Pressure group threatens to kill stray dogs
As scores of people are being treated in local hospitals after they were bitten by stray dogs, whose population in Kashmir Valley has shot up manifold over the past few years, a local pressure group has threatened to launch “kill the rabies” campaign after a fortnight if the authorities fail to check the menace. They will be poisoned or even “beaten to death” by volunteers, it said.
In fact, over a dozen stray dogs were found slain in Srinagar’s Bhagwanpora locality early on Tuesday and almost all had 12-bore gun shots on them. The killings come a week after a 10-year-old local boy was mauled by a horde of stray dogs while returning home from a tuition class.
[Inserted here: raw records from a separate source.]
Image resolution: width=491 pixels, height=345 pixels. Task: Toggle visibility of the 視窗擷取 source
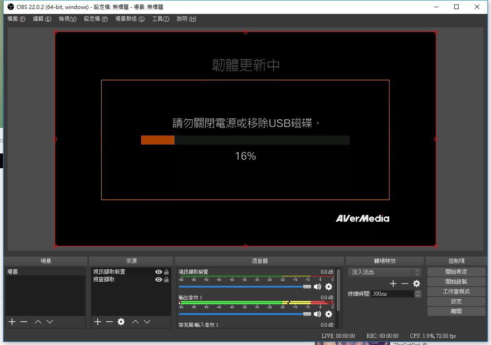click(x=158, y=279)
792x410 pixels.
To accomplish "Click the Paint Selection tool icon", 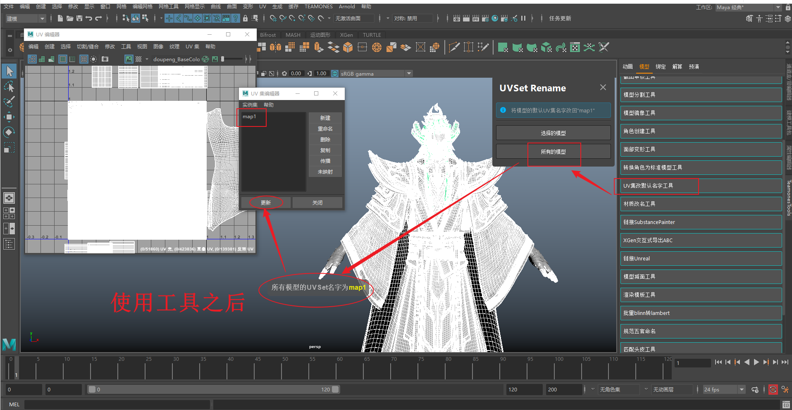I will 9,102.
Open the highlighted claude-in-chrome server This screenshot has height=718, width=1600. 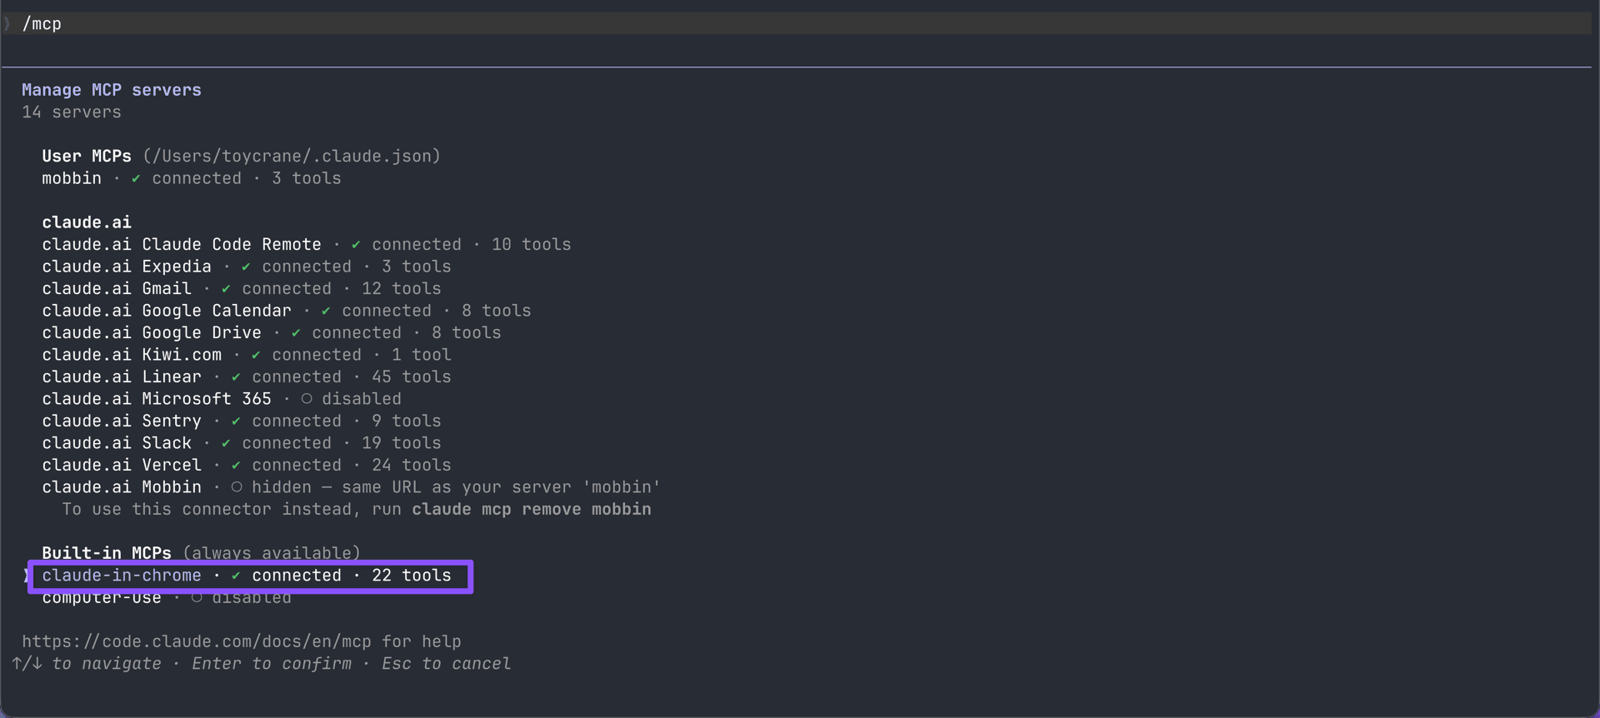(247, 576)
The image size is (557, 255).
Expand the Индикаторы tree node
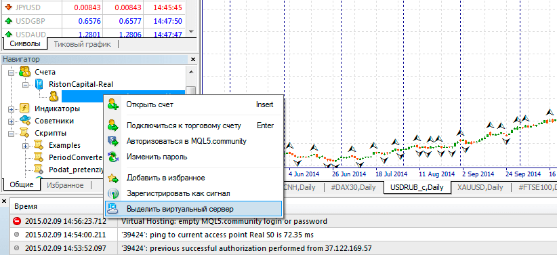11,109
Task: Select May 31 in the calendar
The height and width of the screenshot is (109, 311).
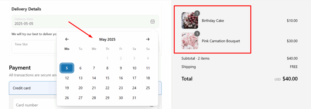Action: [x=134, y=98]
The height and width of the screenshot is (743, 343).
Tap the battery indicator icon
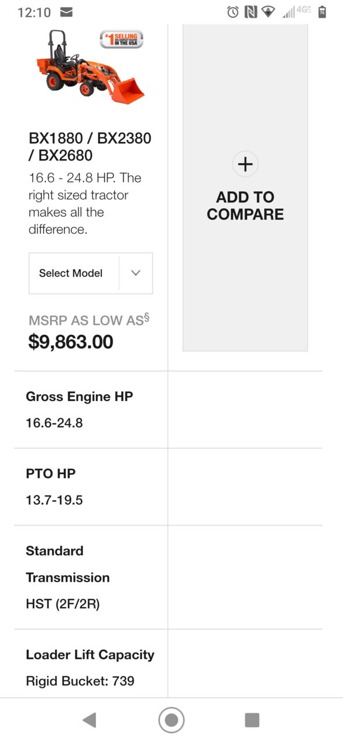[x=322, y=12]
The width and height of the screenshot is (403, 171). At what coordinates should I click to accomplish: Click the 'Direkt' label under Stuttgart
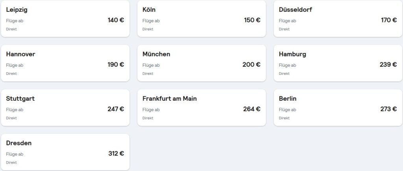(x=11, y=118)
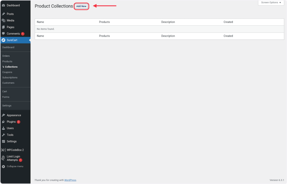Open the Coupons submenu item
Image resolution: width=287 pixels, height=184 pixels.
click(7, 72)
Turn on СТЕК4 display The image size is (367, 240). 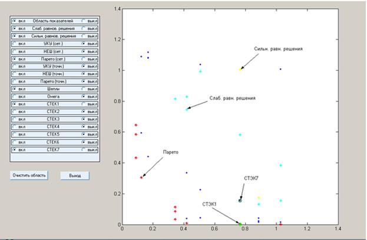(15, 126)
Doctors at city’s Sher-i-Kashmir Institute of Medical Sciences are struggling hard to save the life of Mudassir Wangnoo, the victim who, they said, has received over 100 wounds. The police said they are investigating who targeted the dogs.
There are an estimated over half-a-million stray dogs in Jammu and Kashmir, over 150,000 of them in Srinagar alone, and local newspapers almost every day carry news about residents having been attacked by them. The Srinagar Municipal Corporation (SMC) had two years ago worked out a massive anti-rabies drive during which as many as 100,000 stray dogs were to be poisoned across the winter capital but it was shelved following criticism from animal rights activists who had even warned of legal action.
They, while terming it as “ill-conceived, extra-legal”, had alleged that the drive was launched by proliferating a banned poisonous substance (strychnine) and randomly poisoning all such dogs in brazen contravention of the Poisonous Substances Act, Municipal Act and the Prevention of Cruelty to Animals Act.